_Task brief_
Repeat the records exactly as given. Do not include the pictures.

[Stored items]
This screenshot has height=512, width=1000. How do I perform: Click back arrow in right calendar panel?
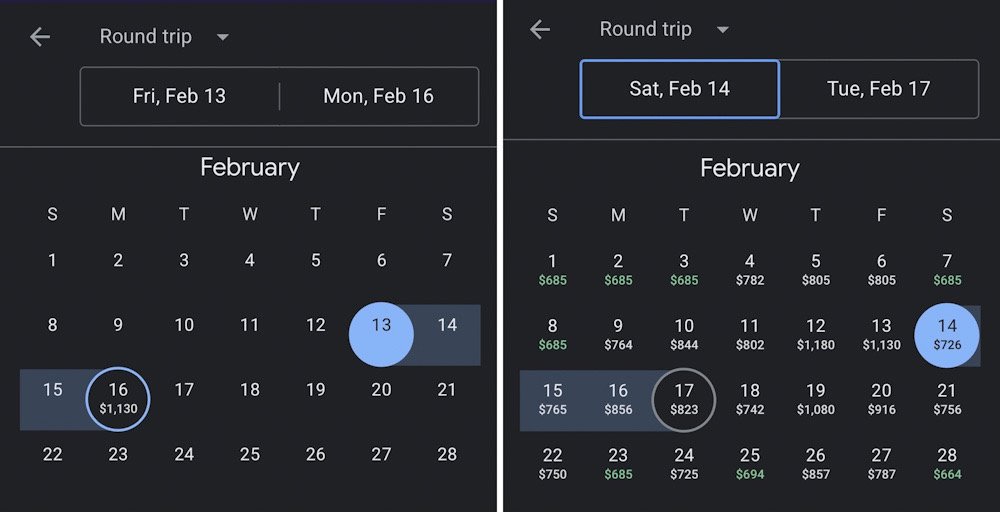pos(540,30)
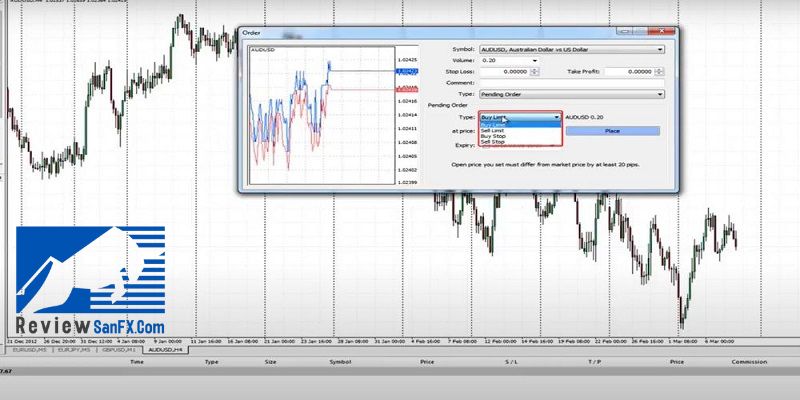The image size is (800, 400).
Task: Click the Size column header in terminal
Action: (x=270, y=362)

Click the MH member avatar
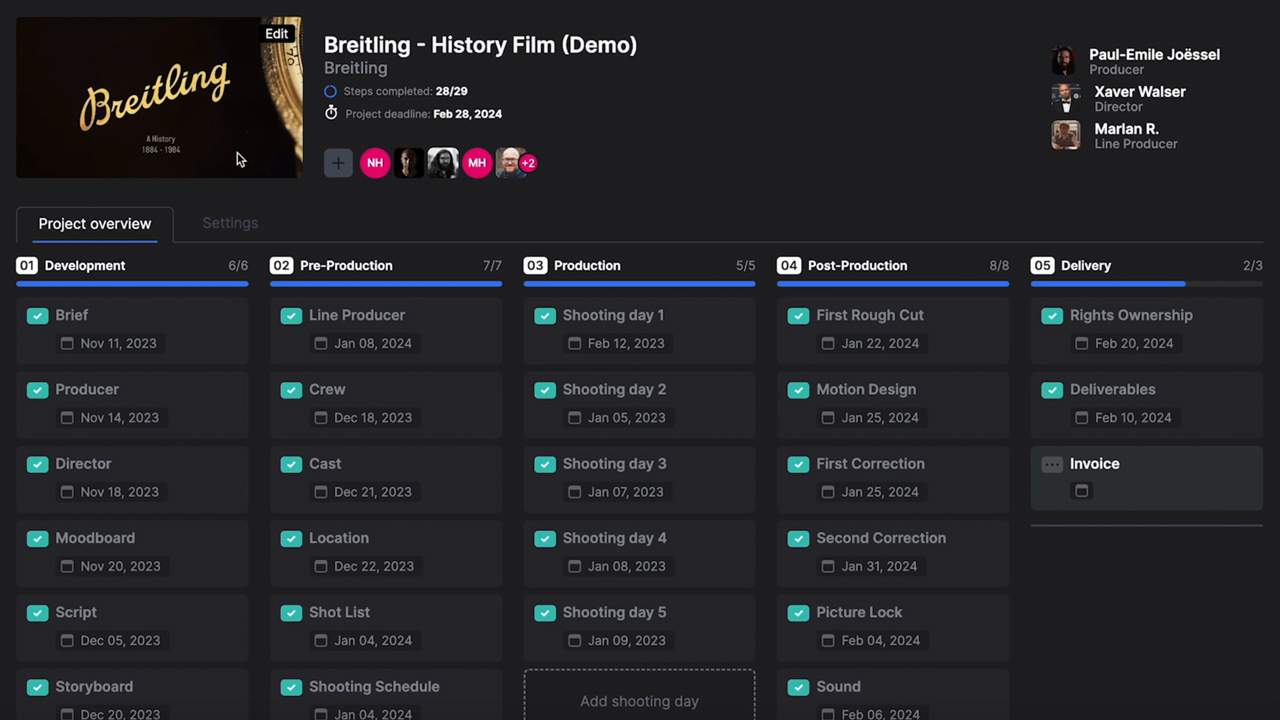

_Solution for this task_
This screenshot has height=512, width=1000. How do I perform: Click back arrow in right calendar panel?
pos(540,30)
The image size is (800, 400).
Task: Click the Size column header in terminal
Action: (x=270, y=362)

Click the MH member avatar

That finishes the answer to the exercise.